The Farmington area was settled in 1640 in an area called Tunxis after the friendly Indians there. The Tunxis tribe had welcomed the white men as a protection against the Mohawks. Farmington was incorporated in 1645. Newton became their first minister serving from the "church Covenant" in 1652 to 1657. It is listed that Newton was an original settler and a "Founder" of Farmington. This may be because, in the early days, a town really didn't exist until the church was created, since he was clearly still in Hartford when the area was first settled. The Congregational custom was to choose seven men called the Seven Pillars who covenanted with each other, then others joined the fellowship. At Farmington He was one of the Seven in 1652. Fourteen men and their families constituted the church at the close of the year 1652. Roger Newton did missionary work among the Indians, "civilizing" and Christianizing them, receiving a large class for instruction, of whom a few gathered into the church and became voters in affairs of the new town.
In 1657 some Indians (likely not the Tunxis) became very "troublesome." They cruelly murdered Mr. Scott, one of the seven Pillars and burned the house of John Hart, who with his family perished in the flames. Roger Newton soon after left Farmington with his family for Boston. In October, 1658 he engaged passage for England. Bad weather with strong winds hindered the departure for several days. This apparently was a bad "omen" to the superstitious sailors. While Newton was conducting services in Boston, the captain of the ship, decided in his own mind that young minister Newton, like the biblical Jonah, was jinxed by not following God's will to stay in country, so he sailed away without him.
The timing, and the captain's fears, proved good for Newton and Milford.
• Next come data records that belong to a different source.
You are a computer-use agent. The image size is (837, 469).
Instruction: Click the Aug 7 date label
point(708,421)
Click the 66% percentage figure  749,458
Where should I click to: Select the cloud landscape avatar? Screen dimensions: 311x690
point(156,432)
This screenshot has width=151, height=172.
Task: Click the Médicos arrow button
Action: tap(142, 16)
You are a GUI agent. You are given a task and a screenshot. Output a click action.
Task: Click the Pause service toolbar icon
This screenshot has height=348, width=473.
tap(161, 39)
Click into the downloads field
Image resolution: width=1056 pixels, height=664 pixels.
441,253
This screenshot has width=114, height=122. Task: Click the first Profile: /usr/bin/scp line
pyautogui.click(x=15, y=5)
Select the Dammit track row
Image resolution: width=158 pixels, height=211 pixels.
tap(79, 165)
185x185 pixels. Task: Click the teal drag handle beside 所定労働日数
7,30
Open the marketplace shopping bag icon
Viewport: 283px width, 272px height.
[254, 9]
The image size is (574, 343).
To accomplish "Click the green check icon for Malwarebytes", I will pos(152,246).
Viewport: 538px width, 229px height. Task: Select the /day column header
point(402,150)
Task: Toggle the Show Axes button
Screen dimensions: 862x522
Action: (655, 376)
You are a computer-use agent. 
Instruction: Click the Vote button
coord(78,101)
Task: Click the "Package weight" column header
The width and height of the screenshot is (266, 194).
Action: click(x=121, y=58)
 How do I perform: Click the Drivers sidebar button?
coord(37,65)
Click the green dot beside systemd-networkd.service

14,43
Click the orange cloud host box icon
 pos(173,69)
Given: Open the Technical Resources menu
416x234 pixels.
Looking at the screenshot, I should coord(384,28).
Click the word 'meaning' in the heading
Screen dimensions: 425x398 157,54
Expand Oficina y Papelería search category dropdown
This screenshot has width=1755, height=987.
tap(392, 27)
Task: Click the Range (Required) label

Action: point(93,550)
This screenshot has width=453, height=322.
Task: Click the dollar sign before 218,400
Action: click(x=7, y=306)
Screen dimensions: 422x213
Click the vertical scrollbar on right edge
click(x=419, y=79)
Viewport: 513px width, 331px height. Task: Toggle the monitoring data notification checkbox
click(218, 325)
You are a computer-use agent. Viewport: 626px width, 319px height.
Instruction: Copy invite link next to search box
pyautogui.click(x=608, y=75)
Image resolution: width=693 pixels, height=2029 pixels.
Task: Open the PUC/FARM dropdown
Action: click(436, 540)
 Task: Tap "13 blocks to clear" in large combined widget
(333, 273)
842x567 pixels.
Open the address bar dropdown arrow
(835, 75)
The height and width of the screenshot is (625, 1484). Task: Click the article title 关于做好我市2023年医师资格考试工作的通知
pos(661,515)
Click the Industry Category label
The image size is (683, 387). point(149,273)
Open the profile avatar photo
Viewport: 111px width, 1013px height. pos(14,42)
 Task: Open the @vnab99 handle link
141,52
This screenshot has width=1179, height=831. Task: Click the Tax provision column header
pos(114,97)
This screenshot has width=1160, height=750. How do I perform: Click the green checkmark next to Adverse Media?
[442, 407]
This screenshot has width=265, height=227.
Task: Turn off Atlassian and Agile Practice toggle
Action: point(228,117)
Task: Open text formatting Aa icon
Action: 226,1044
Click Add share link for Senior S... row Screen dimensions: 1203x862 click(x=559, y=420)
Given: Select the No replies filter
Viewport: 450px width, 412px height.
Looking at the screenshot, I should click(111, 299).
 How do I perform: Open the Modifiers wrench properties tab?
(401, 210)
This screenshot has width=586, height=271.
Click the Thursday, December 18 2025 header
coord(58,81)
Milford, after the death of Rev. Peter Prudden, was without a minister so the church sent Elder Thomas Buckingham to Boston to find one but he died soon after his arrival, June 16, 1657. The choosing of a minister was an important matter in those early days, as it was often a relationship for the duration of the clergyman's life. With the failure of the Buckingham mission, the position remained open until 1660 when Roger Newton's talents came to the attention of the Milford folk for consideration as new Pastor.
He removed to Milford, Conn., with Mary Hooker, his wife, and their family of six children, and was received into the church as a member July 29, 1660, elected pastor on August 22 and ordained with prayer and fasting September 9th. His second ordination (after Farmington) was not by a council of neighboring ministers as was the custom, but by the laying on of hands of members of the Milford church: Elder Zachariah Whitman, Deacon John Fletcher and Mr. (eventually Governor and MHOF inductee) Robert Treat, Magistrate.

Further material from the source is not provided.